:: Prompt a ::
Format the listing from the line with "Given: Click the 60º loft value" to the line with "pos(407,67)" as a two-column CSV with the columns request and answer, one row per request. Put each value in a single quoted field and replace any line breaks with spaces.

[Extract to read start]

A wellhead consists of the pieces of equipment mounted at the opening of the well to regulate and monitor the extraction of hydrocarbons from the underground formation. It also prevents leaking of oil or natural gas out of the well, and prevents blowouts due to high pressure formations. Formations that are under high pressure typically require wellheads that can withstand a great deal of upward pressure from the escaping gases and liquids. These wellheads must be able to withstand pressures of up to 20,000 psi (pounds per square inch). The wellhead consists of three components: the casing head, the tubing head, and the ‘christmas tree’. The casing head consists of heavy fittings that provide a seal between the casing and the surface. The casing head also serves to support the entire length of casing that is run all the way down the well. This piece of equipment typically contains a gripping mechanism that ensures a tight seal between the head and the casing itself.


Wellhead control assembly as used in the present invention joins the manned sections of the underground workspace with and isolates the manned sections of the workspace from the well installed in the formation. The wellhead control assembly can perform functions including: allowing well drilling, and well completion operations to be carried out under formation pressure; controlling the flow of fluids into or out of the well, including shutting off the flow; effecting a rapid shutdown of fluid flows commonly known as blow out prevention; and controlling hydrocarbon production operations.


It is to be understood that a reference to oil herein is intended to include low API hydrocarbons such as bitumen (API less than ˜10°) and heavy crude oils (API from ˜10° to ˜20°) as well as higher API hydrocarbons such as medium crude oils (API from ˜20° to ˜35°) and light crude oils (API higher than ˜35°).


As used herein, “at least one”, “one or more”, and “and/or” are open-ended expressions that are both conjunctive and disjunctive in operation. For example, each of the expressions “at least one of A, B and C”, “at least one of A, B, or C”, “one or more of A, B, and C”, “one or more of A, B, or C” and “A, B, and/or C” means A alone, B alone, C alone, A and B together, A and C together, B and C together, or A, B and C together.




BRIEF DESCRIPTION OF THE DRAWINGS


FIGS. 1A and B are schematics of generic steam generators.



FIG. 2 is a schematic of an underground placement of a steam generator apparatus.



FIG. 3 is a schematic of an alternate underground placement of a steam generator apparatus.



FIG. 4 is a schematic of a controllable injector well-head apparatus.



FIG. 5 is a schematic of a steam generator based on a diesel engine.

[Extract to read end]
[Stored records start]

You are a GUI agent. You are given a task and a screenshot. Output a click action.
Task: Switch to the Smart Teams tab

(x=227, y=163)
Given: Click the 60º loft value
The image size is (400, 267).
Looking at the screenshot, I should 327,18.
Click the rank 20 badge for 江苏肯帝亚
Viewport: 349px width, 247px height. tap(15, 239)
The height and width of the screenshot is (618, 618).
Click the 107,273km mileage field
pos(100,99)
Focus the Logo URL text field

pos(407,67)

[Stored records end]
[Stored records start]

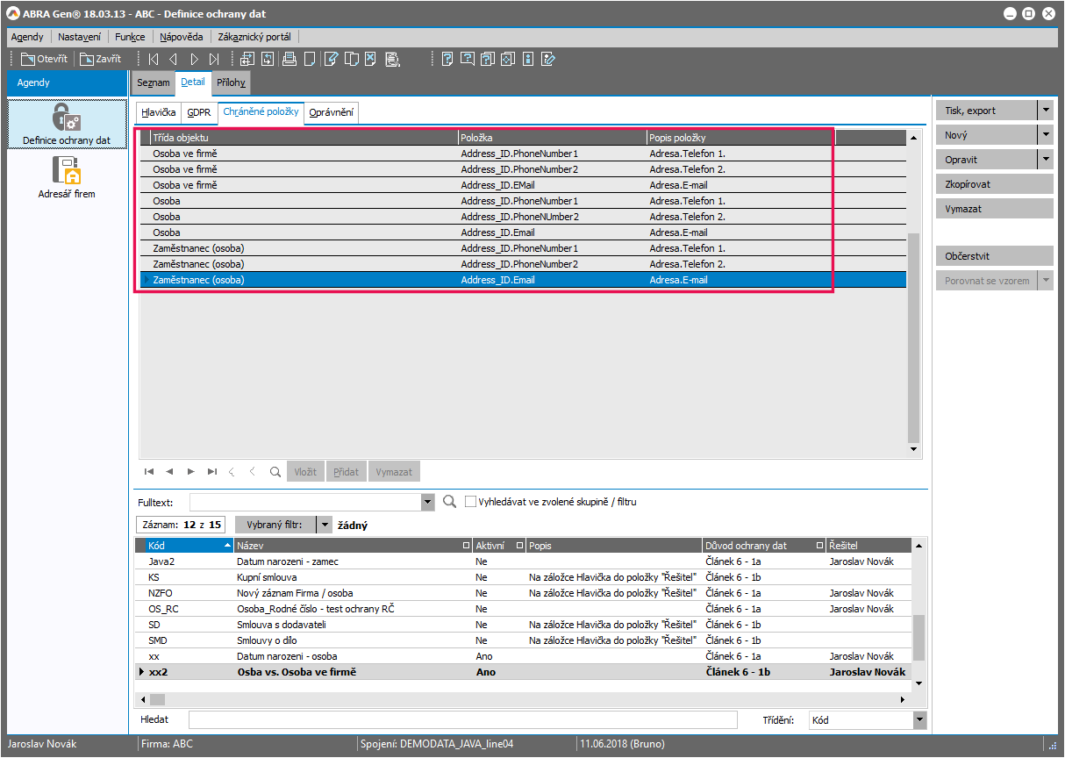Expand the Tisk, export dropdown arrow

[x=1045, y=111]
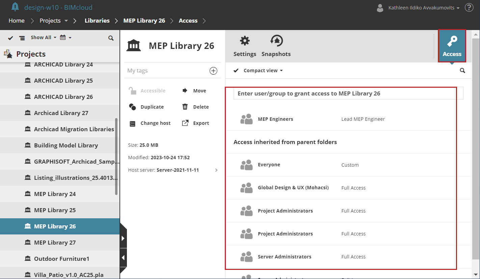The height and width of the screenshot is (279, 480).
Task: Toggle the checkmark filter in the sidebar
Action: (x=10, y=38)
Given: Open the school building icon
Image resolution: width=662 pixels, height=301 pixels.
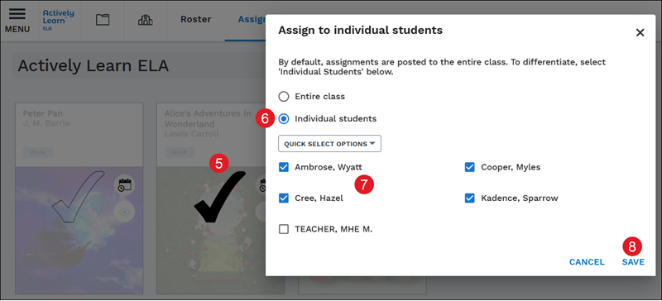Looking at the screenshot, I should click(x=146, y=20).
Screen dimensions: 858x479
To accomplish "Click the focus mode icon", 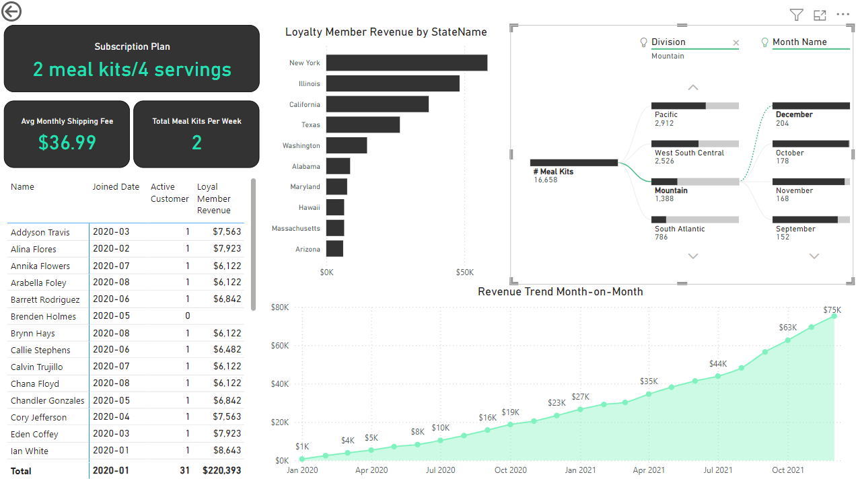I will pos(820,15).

[Stored records end]

:: Prompt b ::
Carry on writing the wellhead and steam generator text, starting right after its final sentence.

:: Written response a ::
request,answer
"Given: Click the 60º loft value The image size is (400, 267).","Looking at the screenshot, I should 327,18."
"Click the rank 20 badge for 江苏肯帝亚","Viewport: 349px width, 247px height. tap(15, 239)"
"The height and width of the screenshot is (618, 618). Click the 107,273km mileage field","pos(100,99)"
"Focus the Logo URL text field","pos(407,67)"

:: Written response b ::
FIG. 6 is a schematic of an alternate configuration of a steam generator based on a diesel engine.



FIG. 7 is a schematic of a steam generator based on a liquid propellant injector system.



FIG. 8 illustrates a method of pressurizing injection fluids when operating underground.




DETAILED DESCRIPTION

The well-head gas and steam generator apparatus of the present invention may be operated on a variety of fuels and oxidizers. For example, the generator may be operated on a natural gas/air combustion system; a diesel/air combustion system; a gasoline/air combustion system; a heavy oil/diluent/air combustion system; or a bitumen/diluent/air combustion system. Further, the air used in combustion can be oxygen enriched or replaced entirely by oxygen to reduce or eliminate unwanted flue gas components, especially nitrogen. The combustion system preferably uses a liquid or solid fuel system when operated underground.


In one configuration, the generator is based on a diesel engine where the load on the diesel engine is provided by the work to maintain or compress its own exhaust combustion products to the desired injection well pressure. In this configuration, heat accumulated in the engine's cooling system is used, via a heat exchanger apparatus, to transfer energy otherwise lost to heat inlet water before injection into a well.


In another configuration, the generator may be a robust burner device, such as known in the art, that burns any of a number of gaseous, liquid or solid fuels propellants and can work at reasonably high injection pressures.


In yet another configuration, the generator may be a robust device that burns any of a number of liquid propellants and can work at much higher injection pressures than, for example a diesel engine, and therefore be applied to formations at pressures as high as about 50,000 psi.


The present invention may be applied to surface wellheads but in this configuration, transmission energy losses remain and there remains the possibility of precipitation and scaling problems in the non-horizontal portions of the well. In addition, it is more difficult to service the well casing in the event of corrosion, precipitation, scaling and the like.


It is therefore preferable to apply the present invention to wellheads installed from an underground workspace where the wellhead is typically within a few to several meters of the reservoir.


Finally, the present invention allows the use of large horsepower, high-efficiency engines to produce the quantities and qualities of steam necessary to operate SAGD wells capable of producing several hundred barrels of oil per day.


As described in “Thermal Recovery of Oil and Bitumen”, Roger M. Butler, ISBN 0-9682563-0-9, 2nd Printing by GravDrain, Inc. Calgary, Alberta 1998, there has been a significant effort to develop downhole steam generators for oil field steam generation. One of the main advantages seen for this approach is the reduction of well-bore heat losses and, because of this, improved economics for production in very deep deposits.


There are two basic approaches:

  • 1. Low-pressure combustion, in which the downhole combustion is carried out at relatively low pressure and in which the flue gas products are vented up the injection well. This approach requires a heat exchanger down the well to isolate the low-pressure combustion zone from the high-pressure steam.
  • 2. High-pressure combustion, in which the products of combustion are mixed directly with the steam and pass into the reservoir to be collected at the production or collector wells.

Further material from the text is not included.